Available data ::
########

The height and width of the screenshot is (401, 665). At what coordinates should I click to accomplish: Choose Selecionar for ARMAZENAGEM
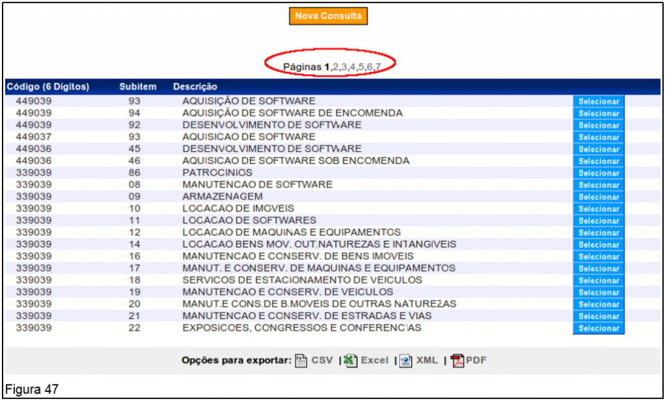pos(598,197)
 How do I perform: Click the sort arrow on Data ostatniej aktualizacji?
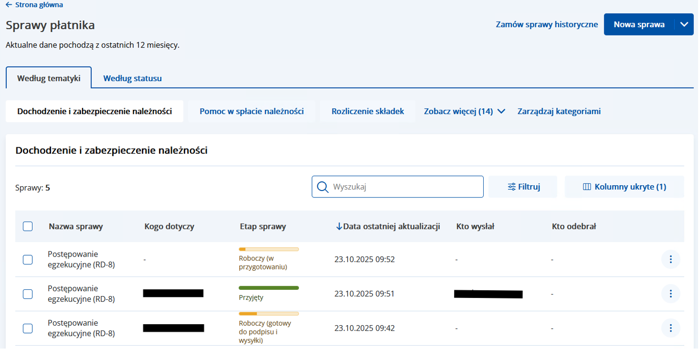click(339, 227)
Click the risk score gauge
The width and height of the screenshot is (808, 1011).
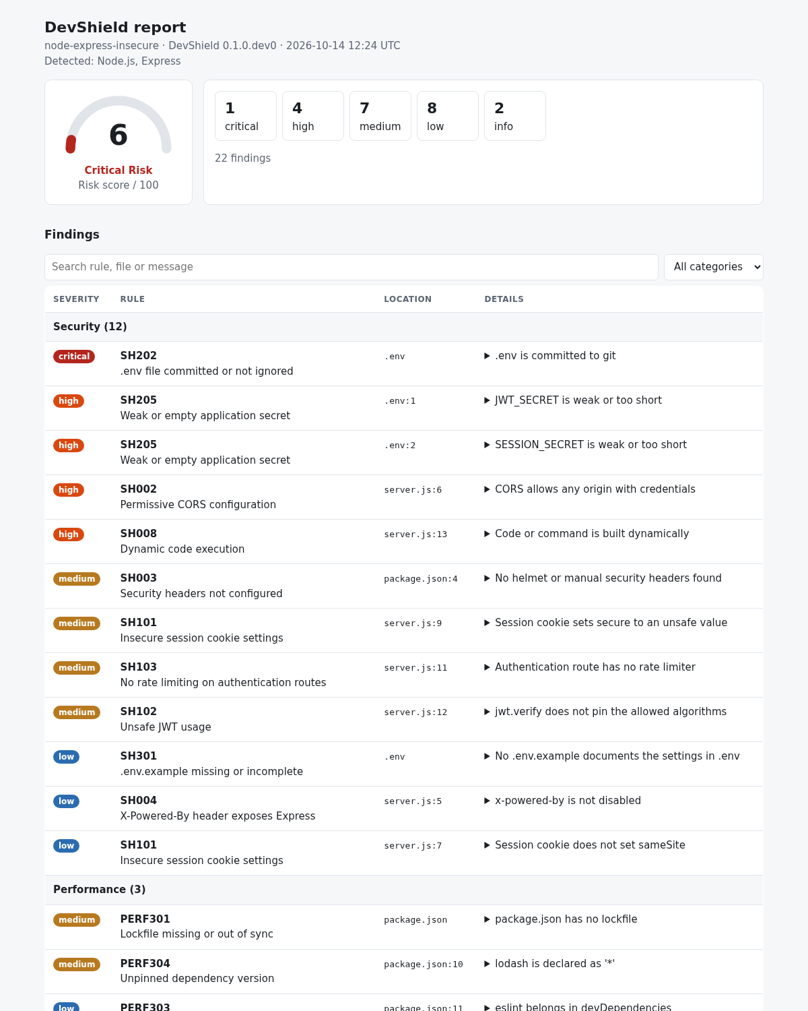coord(119,125)
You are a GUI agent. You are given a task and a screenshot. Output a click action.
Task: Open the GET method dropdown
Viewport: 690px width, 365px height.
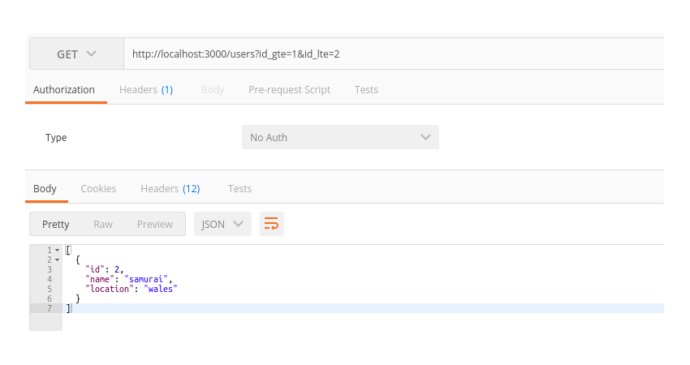pos(76,54)
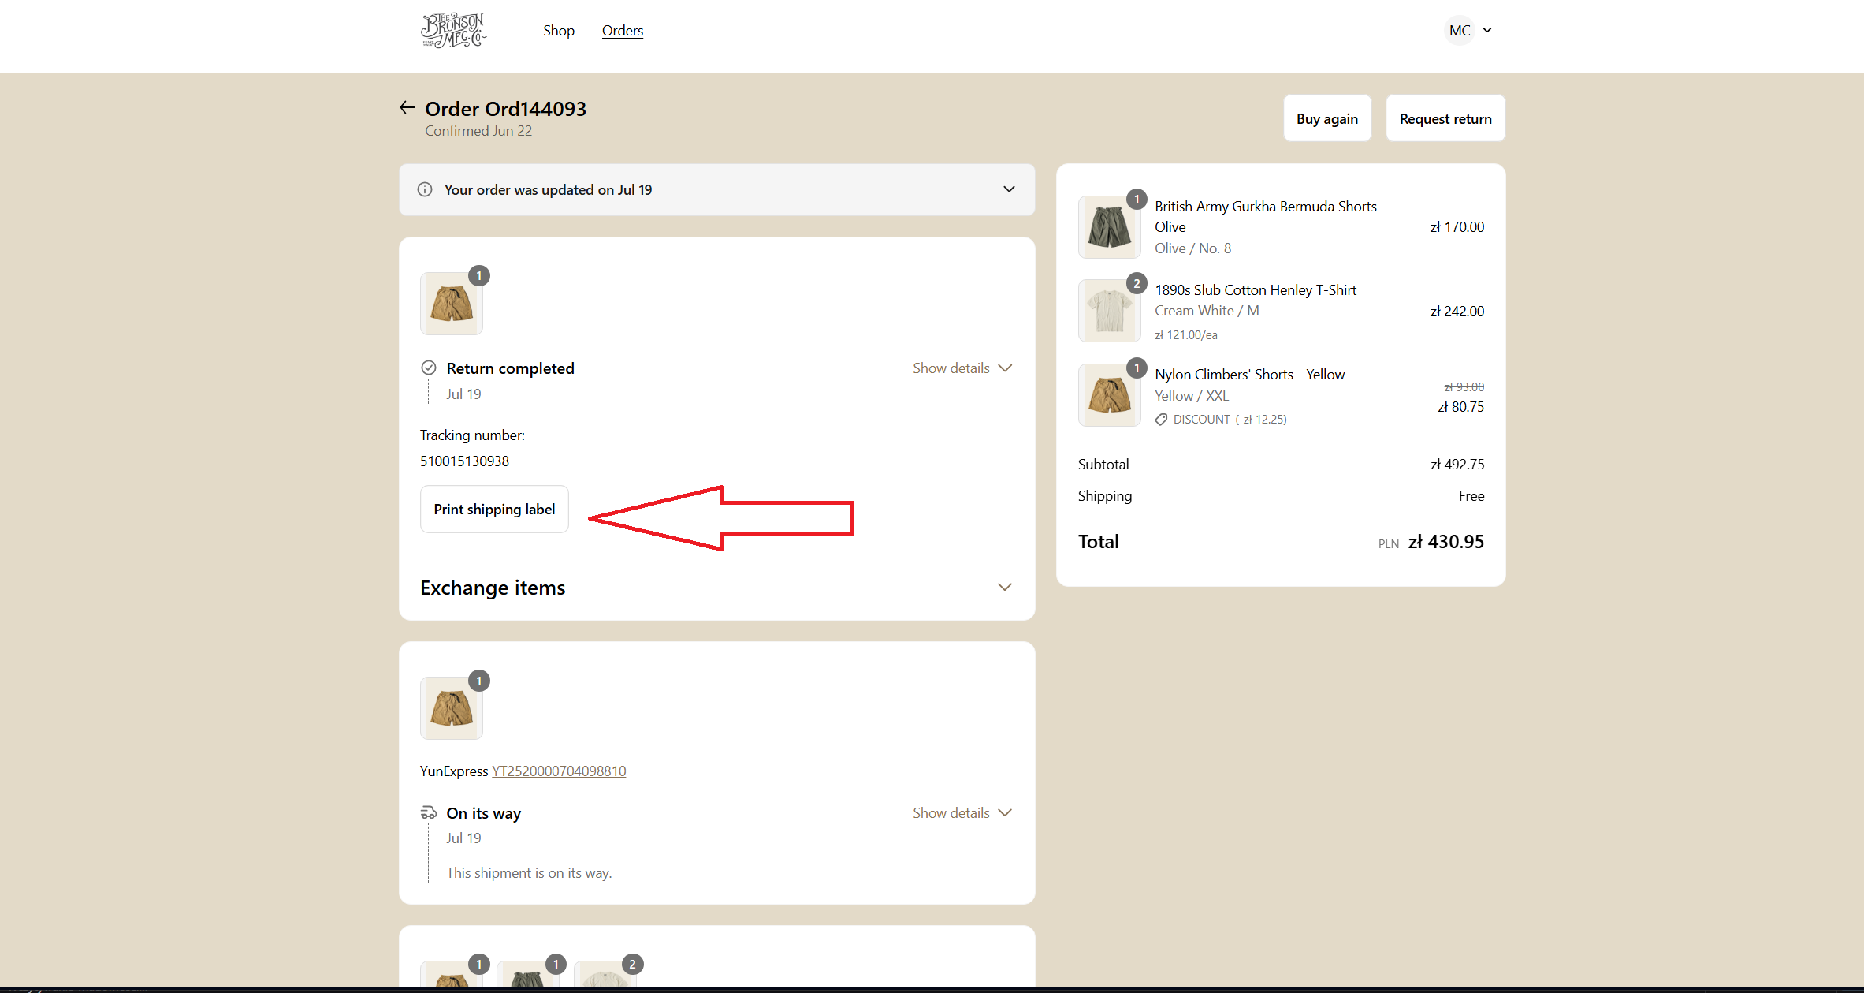Click the 1890s Slub Cotton Henley T-Shirt thumbnail
1864x993 pixels.
(1109, 311)

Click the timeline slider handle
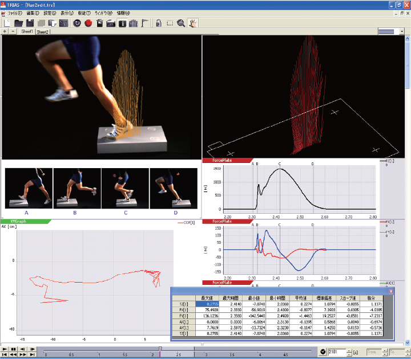(160, 349)
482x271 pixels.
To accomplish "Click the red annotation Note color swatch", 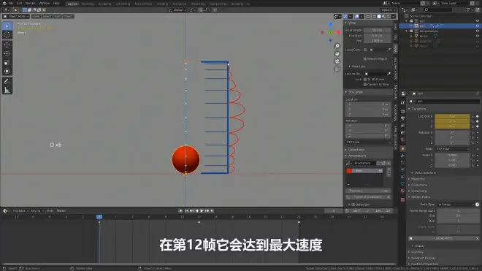I will (x=349, y=171).
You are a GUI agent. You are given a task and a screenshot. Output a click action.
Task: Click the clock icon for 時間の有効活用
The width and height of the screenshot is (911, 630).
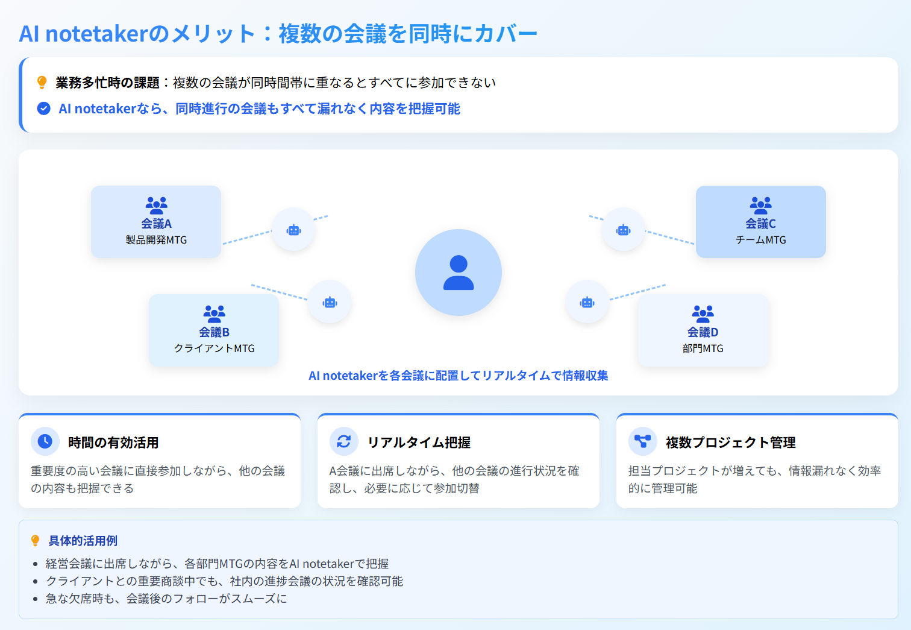click(x=45, y=441)
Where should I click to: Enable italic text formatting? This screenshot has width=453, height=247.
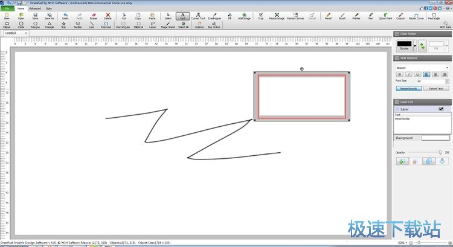click(408, 74)
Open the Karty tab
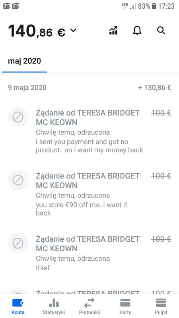The height and width of the screenshot is (318, 179). coord(125,306)
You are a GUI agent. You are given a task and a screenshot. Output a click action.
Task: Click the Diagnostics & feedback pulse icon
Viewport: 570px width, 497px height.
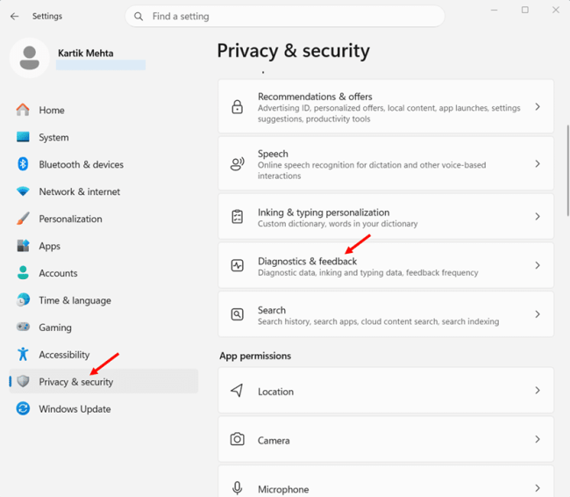click(x=238, y=265)
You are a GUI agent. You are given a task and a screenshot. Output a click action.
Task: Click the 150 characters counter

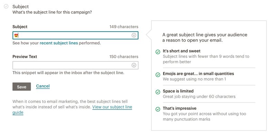[124, 56]
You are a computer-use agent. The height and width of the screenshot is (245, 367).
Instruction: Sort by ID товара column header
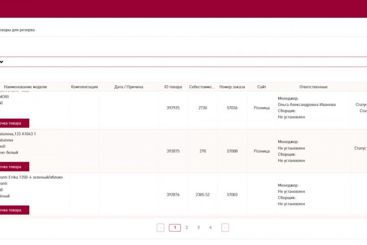[173, 87]
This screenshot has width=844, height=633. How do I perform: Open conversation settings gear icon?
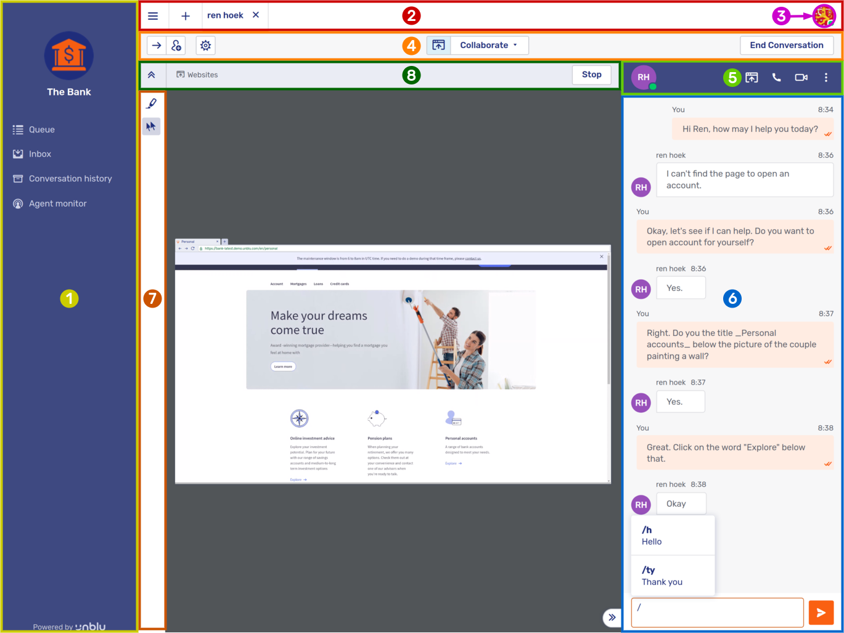(x=206, y=46)
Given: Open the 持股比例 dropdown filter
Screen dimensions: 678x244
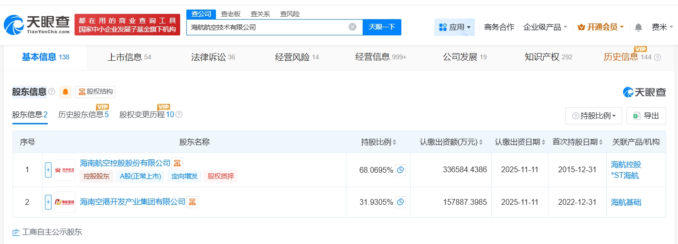Looking at the screenshot, I should tap(593, 116).
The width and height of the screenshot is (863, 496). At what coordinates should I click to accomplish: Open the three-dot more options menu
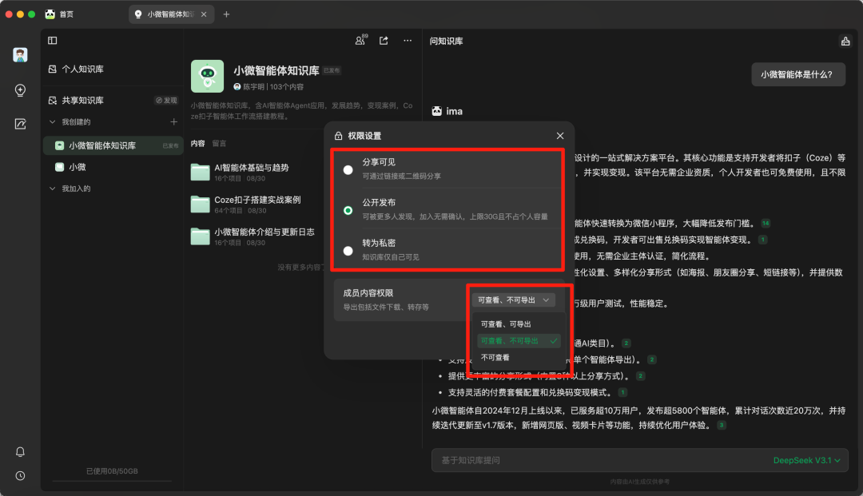[x=408, y=41]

########

To do ::
Set down again, exactly, every line above from the one with "How do I perform: Click" down to the one with "Task: Open the GET method dropdown", both ends included. No pictures, and nothing else.

Solution to this task ::
 How do I perform: Click the sort arrow on Data ostatniej aktualizacji?
click(339, 227)
Click the risk score gauge
The width and height of the screenshot is (808, 1011).
coord(119,125)
You are a GUI agent. You are given a task and a screenshot. Output a click action.
Task: Open the GET method dropdown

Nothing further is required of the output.